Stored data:
↓↓↓

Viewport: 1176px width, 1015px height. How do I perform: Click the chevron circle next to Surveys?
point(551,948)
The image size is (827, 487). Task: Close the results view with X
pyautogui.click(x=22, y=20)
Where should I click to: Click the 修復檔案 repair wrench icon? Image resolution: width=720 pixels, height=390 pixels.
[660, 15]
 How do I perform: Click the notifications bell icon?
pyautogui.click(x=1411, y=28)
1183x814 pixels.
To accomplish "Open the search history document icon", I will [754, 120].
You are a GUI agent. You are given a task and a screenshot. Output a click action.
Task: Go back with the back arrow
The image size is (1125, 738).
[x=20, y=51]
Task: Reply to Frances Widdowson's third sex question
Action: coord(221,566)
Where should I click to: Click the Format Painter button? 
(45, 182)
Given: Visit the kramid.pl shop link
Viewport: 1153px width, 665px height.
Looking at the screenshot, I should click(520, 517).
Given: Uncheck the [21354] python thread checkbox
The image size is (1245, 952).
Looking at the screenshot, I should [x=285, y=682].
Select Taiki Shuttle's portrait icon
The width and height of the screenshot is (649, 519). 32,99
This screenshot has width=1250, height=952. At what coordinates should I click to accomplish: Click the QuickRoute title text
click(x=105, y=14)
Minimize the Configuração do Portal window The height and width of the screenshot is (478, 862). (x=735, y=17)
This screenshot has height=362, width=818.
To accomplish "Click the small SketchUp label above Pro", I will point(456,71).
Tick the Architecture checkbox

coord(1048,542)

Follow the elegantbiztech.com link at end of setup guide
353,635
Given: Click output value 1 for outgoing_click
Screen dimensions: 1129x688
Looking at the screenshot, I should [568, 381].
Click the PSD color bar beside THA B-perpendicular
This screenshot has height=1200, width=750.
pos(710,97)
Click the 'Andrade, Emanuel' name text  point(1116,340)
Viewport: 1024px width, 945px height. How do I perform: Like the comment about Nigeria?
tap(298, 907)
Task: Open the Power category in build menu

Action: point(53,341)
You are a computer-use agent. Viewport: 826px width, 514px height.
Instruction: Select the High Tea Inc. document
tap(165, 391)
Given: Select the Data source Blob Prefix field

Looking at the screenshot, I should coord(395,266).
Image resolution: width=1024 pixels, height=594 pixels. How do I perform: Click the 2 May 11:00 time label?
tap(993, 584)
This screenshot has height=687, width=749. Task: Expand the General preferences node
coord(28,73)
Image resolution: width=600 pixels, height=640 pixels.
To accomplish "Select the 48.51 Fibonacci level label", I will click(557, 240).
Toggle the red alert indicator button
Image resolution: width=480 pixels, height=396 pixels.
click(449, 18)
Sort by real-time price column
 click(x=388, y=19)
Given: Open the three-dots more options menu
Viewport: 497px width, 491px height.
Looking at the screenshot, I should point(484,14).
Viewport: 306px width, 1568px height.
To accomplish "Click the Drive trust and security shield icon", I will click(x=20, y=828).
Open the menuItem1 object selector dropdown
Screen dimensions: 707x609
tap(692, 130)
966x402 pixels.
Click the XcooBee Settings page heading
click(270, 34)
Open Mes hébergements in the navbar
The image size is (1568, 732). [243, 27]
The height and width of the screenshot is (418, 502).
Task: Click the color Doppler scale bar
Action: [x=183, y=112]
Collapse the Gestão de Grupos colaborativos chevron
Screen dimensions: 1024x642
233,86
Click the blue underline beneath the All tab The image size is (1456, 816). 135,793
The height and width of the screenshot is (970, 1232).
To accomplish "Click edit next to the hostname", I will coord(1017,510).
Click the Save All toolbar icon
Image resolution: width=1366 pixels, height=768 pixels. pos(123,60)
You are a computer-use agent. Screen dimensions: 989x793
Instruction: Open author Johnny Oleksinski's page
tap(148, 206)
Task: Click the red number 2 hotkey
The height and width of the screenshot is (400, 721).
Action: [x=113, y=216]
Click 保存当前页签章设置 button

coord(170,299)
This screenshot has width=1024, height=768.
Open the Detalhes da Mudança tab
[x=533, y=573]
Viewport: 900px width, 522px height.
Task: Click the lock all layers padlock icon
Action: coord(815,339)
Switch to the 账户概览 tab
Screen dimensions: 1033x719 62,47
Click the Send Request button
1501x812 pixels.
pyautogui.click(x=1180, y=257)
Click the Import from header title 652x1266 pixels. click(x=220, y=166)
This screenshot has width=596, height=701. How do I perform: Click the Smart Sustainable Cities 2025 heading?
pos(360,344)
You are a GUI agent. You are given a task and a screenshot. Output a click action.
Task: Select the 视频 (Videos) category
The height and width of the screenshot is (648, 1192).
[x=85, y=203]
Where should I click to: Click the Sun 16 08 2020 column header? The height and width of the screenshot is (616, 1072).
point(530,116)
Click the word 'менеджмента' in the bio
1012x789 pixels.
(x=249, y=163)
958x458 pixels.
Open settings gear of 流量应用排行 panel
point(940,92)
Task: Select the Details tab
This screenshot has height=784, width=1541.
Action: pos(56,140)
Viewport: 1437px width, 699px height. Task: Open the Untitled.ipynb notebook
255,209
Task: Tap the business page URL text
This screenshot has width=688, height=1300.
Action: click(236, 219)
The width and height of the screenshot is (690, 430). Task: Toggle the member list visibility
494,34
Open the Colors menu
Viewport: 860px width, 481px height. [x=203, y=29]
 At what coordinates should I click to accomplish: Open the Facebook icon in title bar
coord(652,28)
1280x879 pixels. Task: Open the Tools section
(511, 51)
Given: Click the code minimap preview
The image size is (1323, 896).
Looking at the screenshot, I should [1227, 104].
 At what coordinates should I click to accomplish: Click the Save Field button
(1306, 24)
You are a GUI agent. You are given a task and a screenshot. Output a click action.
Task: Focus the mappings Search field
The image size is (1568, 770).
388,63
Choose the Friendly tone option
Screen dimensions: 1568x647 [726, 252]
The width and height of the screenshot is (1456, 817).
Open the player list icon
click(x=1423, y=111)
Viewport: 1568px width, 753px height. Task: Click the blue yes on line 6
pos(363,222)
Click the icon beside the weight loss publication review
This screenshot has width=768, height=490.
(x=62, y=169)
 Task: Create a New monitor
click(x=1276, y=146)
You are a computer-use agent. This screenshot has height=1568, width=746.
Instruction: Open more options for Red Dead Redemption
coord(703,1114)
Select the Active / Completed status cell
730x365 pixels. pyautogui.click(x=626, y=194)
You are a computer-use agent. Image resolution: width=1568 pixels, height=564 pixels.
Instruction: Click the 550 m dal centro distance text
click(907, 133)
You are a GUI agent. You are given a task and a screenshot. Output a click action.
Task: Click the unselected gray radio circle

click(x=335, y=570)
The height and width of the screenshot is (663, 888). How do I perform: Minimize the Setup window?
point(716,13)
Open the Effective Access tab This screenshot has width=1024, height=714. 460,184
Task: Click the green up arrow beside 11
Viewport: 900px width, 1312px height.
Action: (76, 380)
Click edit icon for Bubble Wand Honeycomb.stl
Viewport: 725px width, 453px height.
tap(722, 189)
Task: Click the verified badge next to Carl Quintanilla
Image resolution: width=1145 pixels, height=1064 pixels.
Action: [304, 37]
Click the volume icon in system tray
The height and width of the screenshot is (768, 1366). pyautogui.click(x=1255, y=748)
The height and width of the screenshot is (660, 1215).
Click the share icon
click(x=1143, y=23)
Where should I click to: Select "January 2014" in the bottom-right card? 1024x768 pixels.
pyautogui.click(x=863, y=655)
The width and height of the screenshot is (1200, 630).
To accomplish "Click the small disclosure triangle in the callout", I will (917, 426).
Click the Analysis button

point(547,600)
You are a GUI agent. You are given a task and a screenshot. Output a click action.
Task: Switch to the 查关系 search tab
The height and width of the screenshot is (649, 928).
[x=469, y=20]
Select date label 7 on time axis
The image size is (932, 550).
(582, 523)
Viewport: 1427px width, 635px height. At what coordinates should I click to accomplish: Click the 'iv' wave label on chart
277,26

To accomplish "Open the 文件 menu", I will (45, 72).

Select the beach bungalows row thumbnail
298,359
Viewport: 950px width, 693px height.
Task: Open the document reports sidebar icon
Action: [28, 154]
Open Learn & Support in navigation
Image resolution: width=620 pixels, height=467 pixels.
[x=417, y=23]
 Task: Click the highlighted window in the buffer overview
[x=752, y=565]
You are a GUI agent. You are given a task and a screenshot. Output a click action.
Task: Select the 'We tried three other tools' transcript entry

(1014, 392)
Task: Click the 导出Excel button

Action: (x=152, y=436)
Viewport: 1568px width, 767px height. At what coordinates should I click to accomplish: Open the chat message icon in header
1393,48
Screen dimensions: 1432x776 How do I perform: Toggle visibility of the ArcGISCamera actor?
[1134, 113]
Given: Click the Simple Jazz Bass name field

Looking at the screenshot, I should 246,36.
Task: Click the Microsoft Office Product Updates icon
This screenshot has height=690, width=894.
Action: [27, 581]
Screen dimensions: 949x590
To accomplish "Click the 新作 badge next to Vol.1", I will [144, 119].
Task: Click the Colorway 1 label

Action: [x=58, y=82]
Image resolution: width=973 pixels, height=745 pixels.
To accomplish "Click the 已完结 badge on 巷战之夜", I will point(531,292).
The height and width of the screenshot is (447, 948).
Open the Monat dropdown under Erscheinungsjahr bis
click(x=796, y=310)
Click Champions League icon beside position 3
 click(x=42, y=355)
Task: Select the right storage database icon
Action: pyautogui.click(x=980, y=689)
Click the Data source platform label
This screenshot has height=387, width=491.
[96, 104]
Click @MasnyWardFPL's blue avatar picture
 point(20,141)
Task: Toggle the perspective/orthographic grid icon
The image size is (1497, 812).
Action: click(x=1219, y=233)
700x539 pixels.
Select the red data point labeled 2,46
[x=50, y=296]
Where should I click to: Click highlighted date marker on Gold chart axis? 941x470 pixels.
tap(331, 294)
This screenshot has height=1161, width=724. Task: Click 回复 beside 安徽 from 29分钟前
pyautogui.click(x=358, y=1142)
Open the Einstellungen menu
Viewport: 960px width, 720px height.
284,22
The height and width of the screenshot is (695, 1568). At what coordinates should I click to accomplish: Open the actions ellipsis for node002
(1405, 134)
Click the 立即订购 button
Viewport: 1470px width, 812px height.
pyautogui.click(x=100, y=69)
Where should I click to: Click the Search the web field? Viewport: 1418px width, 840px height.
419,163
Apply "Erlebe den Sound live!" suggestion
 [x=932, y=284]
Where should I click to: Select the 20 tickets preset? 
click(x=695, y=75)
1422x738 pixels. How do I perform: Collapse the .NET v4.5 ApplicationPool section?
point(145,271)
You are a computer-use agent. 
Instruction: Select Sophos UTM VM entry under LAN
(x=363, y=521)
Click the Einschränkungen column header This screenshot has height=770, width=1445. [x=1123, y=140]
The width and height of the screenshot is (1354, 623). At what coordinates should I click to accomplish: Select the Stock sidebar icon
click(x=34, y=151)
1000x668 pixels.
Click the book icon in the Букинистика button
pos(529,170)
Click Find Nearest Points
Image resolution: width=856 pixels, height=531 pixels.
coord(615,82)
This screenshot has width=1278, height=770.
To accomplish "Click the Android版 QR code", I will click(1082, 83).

↑↑↑

- _What to produce_:
Your task is to retype the entries verbatim, starting with the line that holds "Given: Click output" and stopping after the line that holds "Image resolution: width=600".

- _Solution to the problem_:
Given: Click output value 1 for outgoing_click
Screen dimensions: 1129x688
Looking at the screenshot, I should [568, 381].
Click the PSD color bar beside THA B-perpendicular
This screenshot has height=1200, width=750.
pos(710,97)
Click the 'Andrade, Emanuel' name text  point(1116,340)
Viewport: 1024px width, 945px height. How do I perform: Like the comment about Nigeria?
tap(298, 907)
Task: Open the Power category in build menu

Action: point(53,341)
You are a computer-use agent. Viewport: 826px width, 514px height.
Instruction: Select the High Tea Inc. document
tap(165, 391)
Given: Select the Data source Blob Prefix field

Looking at the screenshot, I should coord(395,266).
Image resolution: width=1024 pixels, height=594 pixels. How do I perform: Click the 2 May 11:00 time label?
tap(993, 584)
This screenshot has height=687, width=749. Task: Expand the General preferences node
coord(28,73)
Image resolution: width=600 pixels, height=640 pixels.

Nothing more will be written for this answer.